At last week’s roundtable we talked about how new insights emerge when knowledge is shared at a structured investigative activity and using a facilitated dialogue.

One example was an aerospace part used to keep dirt and water out of a sensitive area of the end product. The part was expensive for what it did and complicated to build. From a business point of view the part was an extremely minor cost of the final product. However, the complications it caused to the organization made it worth a study for improvement.

A group activity called Value Engineering workshop was convened. The attendees consisted of the specialties involved with this part; product design, manufacturing, installation, finance, workers, engineers, managers, and others. Each brought their own solution, mainly telling the other departments to just do their job better.

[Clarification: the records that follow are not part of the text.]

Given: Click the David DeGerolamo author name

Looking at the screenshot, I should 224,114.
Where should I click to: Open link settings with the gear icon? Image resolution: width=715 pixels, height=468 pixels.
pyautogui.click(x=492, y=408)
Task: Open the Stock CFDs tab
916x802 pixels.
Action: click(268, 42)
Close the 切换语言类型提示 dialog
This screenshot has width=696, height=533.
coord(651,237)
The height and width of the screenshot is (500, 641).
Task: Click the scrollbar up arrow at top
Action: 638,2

The group went through structured activities which supported the main questions of: 1) What is it? 2) What does it do? 3) How much does it cost? 4) What else will do that? 5) What does that cost?  They found the old design consisted of

  • 10 Sheet Metal Components
  •  57 Rivets
  •  90 Linear Inches of Sealant
  •  9 Suppliers
  •  $4,000 each

 After several convergent and divergent activities the group proposed a new design consisting of:

  • 1 Machined Component
  • 0 Fasteners
  • 0 Linear Inches of Sealant
  • 1 Supplier
  • $100 each

 The process of sharing while focused on a mutually beneficial project produces amazing results. One example is while a design engineer was looking at the actual part, he said “in the 23 years I’ve been designed product, I’ve never been told how much it costs to install a fastener. All I have to do is place a cross on the drawing where the fastener should go. And I’ve always figured the more the better.”

Take Away

Many Theory-Methods-Tools bring out what is hidden. Once discrepancies, and their meanings, are exposed the group will generate their own improvement ideas. The idea is that you make things visible because you never know what you will find, keep it simple so everyone understands, then move the project forward at one unit. The result is a High Performing Team.